Violence, at political events, is particularly feared in Sierra Leone, adding that more than half (53%) of citizens said they feared such violence during the previous two years, including 11% who said they experienced it themselves.
Almost as many (47%) reported having feared violence in their neighborhood (including 14% who said they experienced it), followed by 33% during a public protest (6% experienced). The report furthered that fewer Sierra Leoneans, concerned about armed attacks by religious or political extremists 17%, said they feared such violence, including 2% who experienced it themselves.
Afro Barometer pointed out that, among 33 countries in which these questions were asked, Sierra Leone recorded the third-highest level of fear of violence at political events, 21% points more than the continental average (32%).
In addition to fear of political intimidation or violence, according to the Report, a substantial proportion of Sierra Leoneans expressed concerns about their personal safety. About one-third (36%) of respondents said they or someone in their families were a victim of theft from their home during the previous year, while almost three in 10 feared crime in their home (29%) or felt unsafe walking in their neighborhood (28%).
The report stated that almost one in 10 (8%) said they were physically attacked during the previous 12 months.
Afrobarometer is a pan-African, nonpartisan survey research network that provides reliable data on African experiences and evaluations of democracy, governance, and quality of life. Seven rounds of surveys were completed in up to 38 countries between 1999 and 2018. Round 8 surveys in 2019/2021 are planned in at least 35 countries.
The survey research network conducts face-to-face interviews in the language of the respondent’s choice with nationally representative samples. The Afrobarometer team in Sierra Leone, led by the Institute for Governance Reform, interviewed 1,200 adult Sierra Leoneans in March 2020. A sample of this size yields country level results with a margin of error of +/-3 percentage points at a 95% confidence level.
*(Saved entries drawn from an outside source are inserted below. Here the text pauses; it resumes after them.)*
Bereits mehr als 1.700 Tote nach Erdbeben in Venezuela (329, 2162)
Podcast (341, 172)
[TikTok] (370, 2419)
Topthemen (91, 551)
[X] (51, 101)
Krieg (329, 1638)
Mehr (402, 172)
Previous surveys were conducted in Sierra Leone in 2012, 2015, and 2018.
Perhaps, due in part to fear of violence, the Report says, seven out of 10 Sierra Leoneans (69%) said they “would never” participate in a demonstration or protest march.
It says, one in 20 (5%) said they took part in a protest during the previous year, while two out of 10 (21%) said they did not but would do so if they had the chance.
Considerably more respondents said they expressed their dissatisfaction with government performance during the previous year by joining others to request government action (32%) and contacting officials for help (21%).
As of mid-2018, majority of Sierra Leoneans were satisfied with the government’s performance in preventing violence and fighting crime.
“Since the survey questions asked about “the current government,” but were posed just two months after the new Bio government had taken office, we do not know to what extent respondents’ assessments credited or blamed a particular administration or governments in general.”
It says six out of 10 citizens said the government was doing “fairly well” or “very well” in preventing or resolving violent community conflict (s) (63%) and reducing crime (61%).
A smaller majority (54%) approved of government’s efforts in preventing election-related violence, while about half (49%) praised its performance in countering violence by armed extremists.